Taïwan cherche à renforcer sa Défense face à la montée des pressions militaires chinoises. Mais l’adoption de son budget pluriannuel reste entravée par une opposition déterminée à peser sur les choix stratégiques du gouvernement. Les tensions politiques internes s’ajoutent aux retards logistiques américains, créant une situation d’enlisement qui inquiète Washington comme les experts régionaux.
Une augmentation historique des dépenses freinée par les rivalités politiques
Taïwan ambitionne de porter son effort de Défense à près de 3% de son PIB. L’objectif est clair : accélérer la modernisation militaire, renforcer les capacités asymétriques et préparer l’armée à un scénario d’agression chinoise, évoqué par plusieurs responsables américains pour l’horizon 2027. Le gouvernement souhaitait financer ces priorités au travers d’un budget exceptionnel étalé sur huit ans.
Mais les débats politiques ont viré à l’affrontement. Privé de majorité depuis les élections de 2024, le Democratic Progressive Party doit composer avec deux oppositions décidées à remodeler le projet : le Kuomintang, favorable à un dialogue renforcé avec Pékin, et le Taiwan People’s Party, qui réclame une révision complète des priorités budgétaires. Résultat : plus de dix blocages successifs en commission ou en séance, une situation inédite pour un projet de Défense d’une telle ampleur.
Ces tensions se sont cristallisées autour des exigences de l’opposition. Le KMT demande des engagements précis en matière de planification, de transparence et d’évaluation des achats. Le TPP, de son côté, a déposé une version concurrente du budget, profondément remaniée et ramenée à 12,6 milliards de dollars. Pour le président Lai, l’adoption de ce texte alternatif reviendrait à affaiblir durablement la stratégie militaire de l’île. Les divisions ne portent donc pas seulement sur les montants, mais sur la philosophie même de la Défense taïwanaise.

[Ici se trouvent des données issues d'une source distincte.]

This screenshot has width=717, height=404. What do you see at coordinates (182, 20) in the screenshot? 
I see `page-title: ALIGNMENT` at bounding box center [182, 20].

Des inquiétudes croissantes face à la Chine
Les États-Unis soutiennent de longue date la modernisation militaire de Taïwan. Washington a récemment validé plusieurs contrats d’armements totalisant plus de 11 milliards de dollars, incluant systèmes antidrones, missiles de précision et renforcement de la défense aérienne. Le futur système « T-Dome », inspiré du Dôme de fer israélien, symbolise ces investissements dans une Défense multicouche plus réactive.

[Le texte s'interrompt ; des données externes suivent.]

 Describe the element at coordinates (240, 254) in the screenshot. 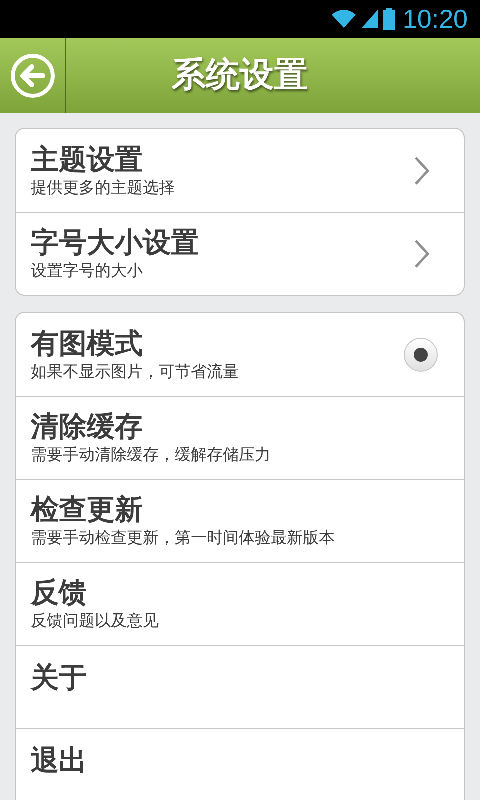

I see `settings-row: 字号大小设置 设置字号的大小` at that location.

Cependant, ces efforts se heurtent à un autre obstacle : les retards accumulés dans les livraisons. Les 66 chasseurs F-16V promis par Washington illustrent ce décalage, nourri par la saturation de l’industrie américaine de l’armement. L’opposition taïwanaise s’appuie largement sur ces lenteurs pour remettre en cause la stratégie gouvernementale, accusée de dépendre excessivement des États-Unis. Cette critique résonne dans l’opinion publique, toujours sensible à l’équilibre entre autonomie stratégique et alliances extérieures.

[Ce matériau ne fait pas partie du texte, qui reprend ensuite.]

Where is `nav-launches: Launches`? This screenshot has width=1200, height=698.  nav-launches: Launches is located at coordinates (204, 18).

Pendant ce temps, la Chine intensifie sa pression militaire. Les incursions aériennes autour de l’île sont désormais quasi quotidiennes. Depuis 2022, six grandes manœuvres ont été conduites par l’armée chinoise, la dernière en décembre. Pékin répète que Taïwan fait partie intégrante de son territoire et refuse d’exclure l’option militaire. Dans ce contexte, l’impasse budgétaire nourrit les inquiétudes. Des responsables américains, comme le sénateur Roger Wicker, ont déjà exprimé leur frustration face aux blocages politiques à Taipei, estimant que les investissements prévus sont urgents et nécessaires.
Si certaines voix au sein du gouvernement taïwanais se disent « prudemment optimistes », plusieurs chercheurs, dont des spécialistes de la National Taiwan University, redoutent une paralysie durable. L’enjeu dépasse le simple vote annuel : c’est la crédibilité de la posture stratégique de Taïwan qui se joue, au moment où l’environnement régional devient plus instable.